The proposed device was fabricated using a simple fabrication process. Devices with different mechanical properties can be easily fabricated by changing the parameters of the spring structure. In terms of material selection, glass is extremely suitable for manufacturing planar force plates with a size of 10 mm and a spring constant of 1 N/m. Although a conventional polyimide film can also be easily processed, similarly to glass, it is extremely soft, with a thickness of approximately 10 μm, and may deform plastically under its own weight to a greater degree. An attempt to process the same dimensions in a metal material is likely to cause plastic deformation. Anisotropic materials, such as silicon, are also likely to break during processing at such thicknesses. In terms of price, glass wafers have an advantage over silicon wafers for such ultrathin films. In this study, glass wafers with a thickness of 20 μm were used; however, in principle, wafers of 10 μm or less can also be fabricated. In this case, the force resolution is expected to increase by a factor of approximately 10 if the shape remains the same. Compared to conventional resistive force plates, the initial cost of a laser displacement meter is required. However, the fabrication cost of the plate itself is sufficiently low. Therefore, it is feasible to commercialize the proposed force plate system using a suitable plate according to the measured object by preparing multiple plates in advance.

5. Conclusions

In this study, a thin glass microforce plate with planar spiral springs was fabricated and evaluated. When a target was positioned on the plate surface, the laser displacement meter located beneath the plate detected the vertical displacement of the plate center. This enabled the calculation of the force based on the displacement using Hooke’s law. The force plate structure was fabricated by aluminum deposition with a shadow mask and laser processing, which is an easier process compared with utilizing conventional force plates and using MEMS processes. The experimental results indicated a resonant frequency greater than 25 Hz and a spring constant less than 0.01 μN. Therefore, the proposed force plate is expected to be a powerful tool for measuring minute forces.

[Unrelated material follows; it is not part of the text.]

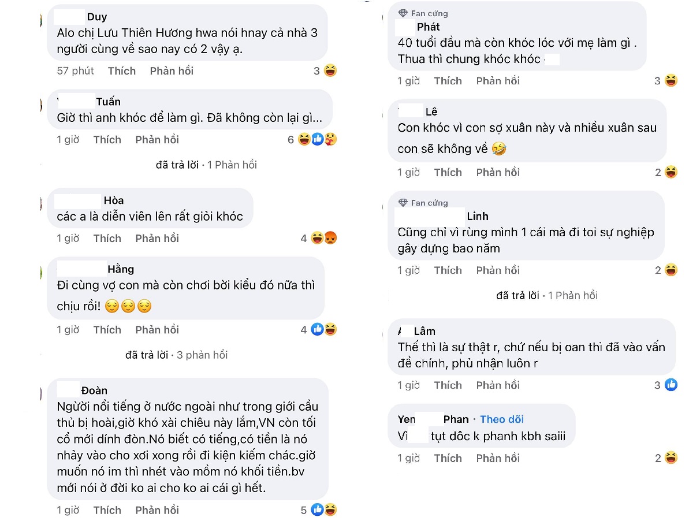Click haha and angry reactions on Hòa's comment

[323, 238]
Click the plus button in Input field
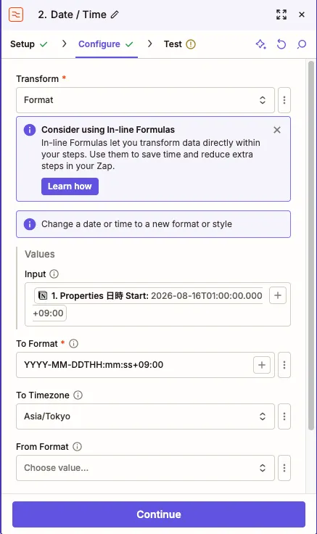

Using thinner glass allows for improvements in both sensitivity and resonant frequency. However, it should be noted that extremely thin glass can increase costs and be more challenging to handle. Therefore, our device has one of the most optimal designs for a plate size of 10 mm in diameter. If higher sensitivity is desired, a more robust system, such as housing to construct the plate and laser displacement meter, would be advisable. Furthermore, the sensitivity of the force plate depends on the performance of the laser displacement meter. Therefore, if higher resolution laser displacement meters become commercially available in the future, the sensitivity of force plates can be further improved.